(The data)

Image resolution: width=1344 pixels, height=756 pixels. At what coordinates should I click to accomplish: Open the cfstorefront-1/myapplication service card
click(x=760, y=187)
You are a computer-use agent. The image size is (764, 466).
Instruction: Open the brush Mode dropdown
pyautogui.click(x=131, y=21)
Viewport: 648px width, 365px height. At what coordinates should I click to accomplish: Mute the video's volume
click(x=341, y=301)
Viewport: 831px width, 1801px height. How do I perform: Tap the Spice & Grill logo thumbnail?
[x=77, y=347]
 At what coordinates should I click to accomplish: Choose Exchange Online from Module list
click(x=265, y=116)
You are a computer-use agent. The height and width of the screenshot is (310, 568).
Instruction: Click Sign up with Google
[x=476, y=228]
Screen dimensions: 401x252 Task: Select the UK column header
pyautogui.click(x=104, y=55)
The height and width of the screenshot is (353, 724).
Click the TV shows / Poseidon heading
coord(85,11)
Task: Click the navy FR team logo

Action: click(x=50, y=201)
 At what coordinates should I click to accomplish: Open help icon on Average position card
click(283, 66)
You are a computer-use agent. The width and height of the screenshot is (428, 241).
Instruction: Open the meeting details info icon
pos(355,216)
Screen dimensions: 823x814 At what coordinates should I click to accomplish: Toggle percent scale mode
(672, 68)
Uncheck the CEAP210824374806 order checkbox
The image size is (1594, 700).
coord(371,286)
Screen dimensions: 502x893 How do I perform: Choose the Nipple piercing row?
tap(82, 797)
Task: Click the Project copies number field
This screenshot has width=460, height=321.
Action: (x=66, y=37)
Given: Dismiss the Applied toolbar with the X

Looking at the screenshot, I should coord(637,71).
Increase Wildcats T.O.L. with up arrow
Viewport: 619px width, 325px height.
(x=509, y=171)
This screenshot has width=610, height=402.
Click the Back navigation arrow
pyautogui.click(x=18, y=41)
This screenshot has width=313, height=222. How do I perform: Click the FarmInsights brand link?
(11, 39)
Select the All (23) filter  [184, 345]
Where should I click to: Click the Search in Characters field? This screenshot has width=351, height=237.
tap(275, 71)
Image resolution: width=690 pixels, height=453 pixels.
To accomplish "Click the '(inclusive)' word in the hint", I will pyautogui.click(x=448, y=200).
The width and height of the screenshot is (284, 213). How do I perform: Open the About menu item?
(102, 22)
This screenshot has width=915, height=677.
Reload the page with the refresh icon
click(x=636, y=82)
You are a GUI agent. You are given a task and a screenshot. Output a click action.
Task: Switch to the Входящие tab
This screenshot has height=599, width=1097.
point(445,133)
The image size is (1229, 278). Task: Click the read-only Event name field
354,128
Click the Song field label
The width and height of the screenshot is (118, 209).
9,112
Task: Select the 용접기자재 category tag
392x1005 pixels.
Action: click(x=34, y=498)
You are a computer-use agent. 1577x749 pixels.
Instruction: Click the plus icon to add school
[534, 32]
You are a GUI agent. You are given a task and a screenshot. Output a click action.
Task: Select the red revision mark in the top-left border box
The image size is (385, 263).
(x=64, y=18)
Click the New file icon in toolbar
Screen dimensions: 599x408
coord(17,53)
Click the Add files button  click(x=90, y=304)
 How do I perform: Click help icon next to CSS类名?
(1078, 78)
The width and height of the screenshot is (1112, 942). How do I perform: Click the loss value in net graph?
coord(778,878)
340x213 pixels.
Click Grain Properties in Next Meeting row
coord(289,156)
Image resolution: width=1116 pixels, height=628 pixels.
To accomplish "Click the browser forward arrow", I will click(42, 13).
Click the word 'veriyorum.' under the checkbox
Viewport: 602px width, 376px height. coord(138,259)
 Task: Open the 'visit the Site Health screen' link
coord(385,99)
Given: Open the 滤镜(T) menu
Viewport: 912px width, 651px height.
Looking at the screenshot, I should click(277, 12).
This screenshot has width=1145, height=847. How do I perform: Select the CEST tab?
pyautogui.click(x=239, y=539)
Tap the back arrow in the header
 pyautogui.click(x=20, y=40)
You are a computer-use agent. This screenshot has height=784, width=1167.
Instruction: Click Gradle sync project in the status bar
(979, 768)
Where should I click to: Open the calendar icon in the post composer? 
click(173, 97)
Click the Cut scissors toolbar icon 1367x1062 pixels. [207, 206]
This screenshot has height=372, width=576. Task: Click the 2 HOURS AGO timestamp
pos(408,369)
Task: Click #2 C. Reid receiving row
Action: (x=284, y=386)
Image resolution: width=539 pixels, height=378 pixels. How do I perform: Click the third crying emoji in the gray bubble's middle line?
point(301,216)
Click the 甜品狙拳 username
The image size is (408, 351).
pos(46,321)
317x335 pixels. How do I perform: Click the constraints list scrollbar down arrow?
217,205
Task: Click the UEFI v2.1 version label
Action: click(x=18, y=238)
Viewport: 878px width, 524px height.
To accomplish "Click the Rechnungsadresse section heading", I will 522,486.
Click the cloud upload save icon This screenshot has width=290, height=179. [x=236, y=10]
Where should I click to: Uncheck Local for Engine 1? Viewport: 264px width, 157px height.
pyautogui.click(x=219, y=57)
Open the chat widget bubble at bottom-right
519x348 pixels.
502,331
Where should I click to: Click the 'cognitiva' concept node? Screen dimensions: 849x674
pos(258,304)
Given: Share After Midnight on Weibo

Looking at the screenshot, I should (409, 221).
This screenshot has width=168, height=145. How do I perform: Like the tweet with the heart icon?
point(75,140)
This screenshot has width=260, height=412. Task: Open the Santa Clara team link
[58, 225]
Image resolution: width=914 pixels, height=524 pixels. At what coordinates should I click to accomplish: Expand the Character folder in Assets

(Exercise goal) Nothing beyond the line that contains "You are a computer-use agent. The image" belongs in the answer; reproduce the entries exactly from their first line through it.

(Exercise solution)
Image resolution: width=1344 pixels, height=756 pixels. At what coordinates should I click to accomplish: Open the cfstorefront-1/myapplication service card
click(x=760, y=187)
You are a computer-use agent. The image size is (764, 466).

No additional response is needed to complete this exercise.